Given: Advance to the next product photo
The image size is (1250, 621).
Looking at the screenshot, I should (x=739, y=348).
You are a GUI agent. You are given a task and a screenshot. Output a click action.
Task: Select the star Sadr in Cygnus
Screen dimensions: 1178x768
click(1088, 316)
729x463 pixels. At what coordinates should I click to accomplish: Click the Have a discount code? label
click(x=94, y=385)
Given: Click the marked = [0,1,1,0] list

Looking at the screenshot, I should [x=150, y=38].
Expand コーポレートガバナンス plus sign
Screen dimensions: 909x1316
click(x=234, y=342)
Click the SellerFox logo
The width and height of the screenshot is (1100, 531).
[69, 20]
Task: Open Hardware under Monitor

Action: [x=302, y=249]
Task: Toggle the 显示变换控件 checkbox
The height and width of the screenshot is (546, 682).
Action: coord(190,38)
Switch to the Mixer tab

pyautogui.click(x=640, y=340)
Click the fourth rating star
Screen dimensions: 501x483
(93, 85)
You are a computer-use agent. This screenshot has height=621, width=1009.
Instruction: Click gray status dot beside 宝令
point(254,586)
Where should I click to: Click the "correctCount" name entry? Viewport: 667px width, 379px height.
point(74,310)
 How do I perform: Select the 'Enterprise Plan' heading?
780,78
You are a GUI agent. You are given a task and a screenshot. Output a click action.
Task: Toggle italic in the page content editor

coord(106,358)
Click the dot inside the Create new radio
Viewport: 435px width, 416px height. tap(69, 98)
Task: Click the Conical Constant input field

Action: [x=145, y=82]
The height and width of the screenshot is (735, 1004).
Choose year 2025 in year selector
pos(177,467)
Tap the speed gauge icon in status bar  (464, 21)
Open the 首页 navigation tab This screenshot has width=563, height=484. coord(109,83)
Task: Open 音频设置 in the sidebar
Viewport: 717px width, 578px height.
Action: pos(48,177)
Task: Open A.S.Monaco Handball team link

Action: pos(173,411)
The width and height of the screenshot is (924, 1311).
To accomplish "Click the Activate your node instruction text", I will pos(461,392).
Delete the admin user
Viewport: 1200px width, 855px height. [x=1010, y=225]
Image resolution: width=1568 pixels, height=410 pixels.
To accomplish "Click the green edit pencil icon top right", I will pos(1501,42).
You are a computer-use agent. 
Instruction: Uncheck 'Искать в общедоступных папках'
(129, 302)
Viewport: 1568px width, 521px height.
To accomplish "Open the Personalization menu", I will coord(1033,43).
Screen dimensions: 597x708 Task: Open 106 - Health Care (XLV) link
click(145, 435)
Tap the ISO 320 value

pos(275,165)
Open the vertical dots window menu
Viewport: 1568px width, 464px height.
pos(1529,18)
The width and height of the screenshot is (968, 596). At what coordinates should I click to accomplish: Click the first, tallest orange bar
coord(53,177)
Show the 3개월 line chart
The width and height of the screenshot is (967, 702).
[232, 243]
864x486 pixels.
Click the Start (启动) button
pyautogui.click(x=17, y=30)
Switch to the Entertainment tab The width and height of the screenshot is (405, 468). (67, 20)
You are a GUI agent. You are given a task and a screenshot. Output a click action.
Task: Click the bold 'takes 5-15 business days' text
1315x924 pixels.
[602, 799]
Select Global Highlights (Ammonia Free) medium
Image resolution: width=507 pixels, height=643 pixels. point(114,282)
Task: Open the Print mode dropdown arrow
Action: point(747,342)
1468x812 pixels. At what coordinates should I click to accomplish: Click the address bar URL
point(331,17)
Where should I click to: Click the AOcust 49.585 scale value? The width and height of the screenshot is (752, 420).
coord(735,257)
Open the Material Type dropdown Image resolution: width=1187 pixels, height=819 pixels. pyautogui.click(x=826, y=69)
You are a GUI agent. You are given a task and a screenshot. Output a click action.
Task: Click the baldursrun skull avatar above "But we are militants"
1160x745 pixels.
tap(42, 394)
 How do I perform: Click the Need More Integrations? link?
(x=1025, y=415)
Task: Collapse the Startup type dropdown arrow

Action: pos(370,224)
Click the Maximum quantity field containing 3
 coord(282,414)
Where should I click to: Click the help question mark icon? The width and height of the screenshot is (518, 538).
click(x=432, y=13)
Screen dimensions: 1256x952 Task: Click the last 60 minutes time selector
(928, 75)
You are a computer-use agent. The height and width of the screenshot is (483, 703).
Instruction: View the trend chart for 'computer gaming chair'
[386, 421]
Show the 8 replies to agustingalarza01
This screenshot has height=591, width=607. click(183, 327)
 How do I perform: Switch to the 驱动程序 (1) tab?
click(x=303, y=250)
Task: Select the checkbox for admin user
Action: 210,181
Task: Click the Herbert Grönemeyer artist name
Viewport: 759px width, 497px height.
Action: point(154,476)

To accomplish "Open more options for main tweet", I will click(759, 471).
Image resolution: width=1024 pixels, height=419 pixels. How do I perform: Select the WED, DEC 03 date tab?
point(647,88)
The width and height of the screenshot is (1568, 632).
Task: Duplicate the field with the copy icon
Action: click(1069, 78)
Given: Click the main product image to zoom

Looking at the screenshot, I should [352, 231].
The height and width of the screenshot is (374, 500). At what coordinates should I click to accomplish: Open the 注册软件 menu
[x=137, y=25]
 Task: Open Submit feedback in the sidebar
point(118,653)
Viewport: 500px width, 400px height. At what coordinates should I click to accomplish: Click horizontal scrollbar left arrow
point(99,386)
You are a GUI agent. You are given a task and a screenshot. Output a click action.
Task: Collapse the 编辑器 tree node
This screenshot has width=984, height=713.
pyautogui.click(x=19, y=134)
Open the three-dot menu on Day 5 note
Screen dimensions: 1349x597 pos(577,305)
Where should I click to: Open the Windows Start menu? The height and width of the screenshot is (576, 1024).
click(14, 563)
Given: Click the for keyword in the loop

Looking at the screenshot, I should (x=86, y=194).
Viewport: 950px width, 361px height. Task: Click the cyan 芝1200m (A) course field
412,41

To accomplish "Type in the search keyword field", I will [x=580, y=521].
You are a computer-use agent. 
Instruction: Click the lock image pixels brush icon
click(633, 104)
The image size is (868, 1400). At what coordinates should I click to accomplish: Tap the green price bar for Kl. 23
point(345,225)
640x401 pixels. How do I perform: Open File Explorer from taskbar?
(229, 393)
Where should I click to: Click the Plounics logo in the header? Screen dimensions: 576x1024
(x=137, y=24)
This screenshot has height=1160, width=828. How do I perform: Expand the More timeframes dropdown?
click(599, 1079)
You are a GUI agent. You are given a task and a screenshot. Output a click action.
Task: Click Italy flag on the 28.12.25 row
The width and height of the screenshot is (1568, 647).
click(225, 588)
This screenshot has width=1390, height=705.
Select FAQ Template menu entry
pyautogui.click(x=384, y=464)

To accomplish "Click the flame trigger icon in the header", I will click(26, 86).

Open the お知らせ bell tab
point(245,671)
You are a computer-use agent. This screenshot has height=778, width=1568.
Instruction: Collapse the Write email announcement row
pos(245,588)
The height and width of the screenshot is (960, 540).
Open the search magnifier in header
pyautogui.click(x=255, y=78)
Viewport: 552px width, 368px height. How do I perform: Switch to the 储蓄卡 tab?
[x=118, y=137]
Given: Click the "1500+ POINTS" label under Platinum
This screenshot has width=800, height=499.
——
### Task
Please go through the data above and copy every line that has the word "text".

### Exercise response
To accomplish "Click the Activate your node instruction text", I will pos(461,392).
Task: Click the bold 'takes 5-15 business days' text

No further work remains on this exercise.